With the advent of technology and the mere existence of the Internet, the virtue of listening has changed twofold: it encourages and stimulates conversation, owing to the ease of communication, but can also constrict the capacity of this conversation, averting heart to heart conversations.
Talking is relatively easy; expressing beliefs, voicing opinions and rants ad nauseam. However, listening – not hearing – is, by far, one of the most underrated skills and is greatly difficult. Although initially unintuitive, listening requires a profound amount of mental effort. It demands persistent patience and complete focus on the speaker’s words. We often do not listen with the intent on understanding, we listen with the intent of replying. A good listener conveys to the speaker that they are important and worthy of getting their voice heard at any time, it requires us to step down from our pedestals, put ourselves on mute and step outside the confines of our own minds. In doing so, we can enlighten and understand ourselves, others and the world more deeply. The reason being a good listener not only helps you connect with your inner self, but it also helps others realise their mistakes and how they can fix them. Moreover listening to issues help solve them quickly and makes you connect with your partner easily so both of them can understand each other at its best.

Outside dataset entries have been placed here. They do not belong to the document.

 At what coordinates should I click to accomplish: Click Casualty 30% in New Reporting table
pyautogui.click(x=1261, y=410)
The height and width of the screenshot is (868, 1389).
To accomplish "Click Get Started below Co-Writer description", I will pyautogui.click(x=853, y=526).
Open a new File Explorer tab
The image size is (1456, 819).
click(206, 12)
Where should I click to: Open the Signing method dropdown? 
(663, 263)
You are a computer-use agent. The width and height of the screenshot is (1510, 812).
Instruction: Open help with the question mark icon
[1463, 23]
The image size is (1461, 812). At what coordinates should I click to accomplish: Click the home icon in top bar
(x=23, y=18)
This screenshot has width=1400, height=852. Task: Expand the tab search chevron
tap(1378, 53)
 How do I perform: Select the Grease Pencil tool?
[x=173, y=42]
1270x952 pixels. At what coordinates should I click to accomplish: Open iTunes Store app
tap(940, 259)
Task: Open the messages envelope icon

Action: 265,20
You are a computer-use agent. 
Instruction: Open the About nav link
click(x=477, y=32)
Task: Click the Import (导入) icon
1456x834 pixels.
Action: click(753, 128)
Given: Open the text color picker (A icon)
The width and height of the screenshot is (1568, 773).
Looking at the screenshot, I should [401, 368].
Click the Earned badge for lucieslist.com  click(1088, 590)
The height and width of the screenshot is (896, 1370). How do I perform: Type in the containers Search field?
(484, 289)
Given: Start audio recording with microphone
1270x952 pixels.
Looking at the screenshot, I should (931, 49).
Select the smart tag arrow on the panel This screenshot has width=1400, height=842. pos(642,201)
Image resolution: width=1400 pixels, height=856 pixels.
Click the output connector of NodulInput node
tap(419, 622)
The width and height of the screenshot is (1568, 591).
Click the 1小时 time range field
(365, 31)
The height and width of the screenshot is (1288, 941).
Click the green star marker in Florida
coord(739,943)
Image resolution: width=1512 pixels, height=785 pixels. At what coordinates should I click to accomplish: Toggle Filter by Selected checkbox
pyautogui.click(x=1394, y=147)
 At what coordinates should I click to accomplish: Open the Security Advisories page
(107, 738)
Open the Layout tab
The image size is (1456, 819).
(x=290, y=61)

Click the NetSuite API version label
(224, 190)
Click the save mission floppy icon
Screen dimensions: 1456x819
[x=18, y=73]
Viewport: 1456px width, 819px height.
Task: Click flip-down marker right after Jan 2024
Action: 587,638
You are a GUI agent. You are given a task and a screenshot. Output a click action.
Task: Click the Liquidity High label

Being a good listener comes with its own set of obstacles: it requires one to acknowledge that they do not know everything and do not have all the answers and causes one to be vulnerable and inadvertently brings out one’s weaknesses and ignorance. Good listening can lead to sound decisions or solve issues from as trivial as an argument between siblings, to as significant as a world war (exemplified by Gandhi’s letter in plea to Hitler). The best listeners have the greatest capacity for personal growth. To reiterate, active listening allows us the freedom of exploring other perspectives and ideas that, if anything, would amount to a richer and more well-rounded perception. When we listen attentively, relationships start to develop and in order to keep them going, listening and talking play a very important role.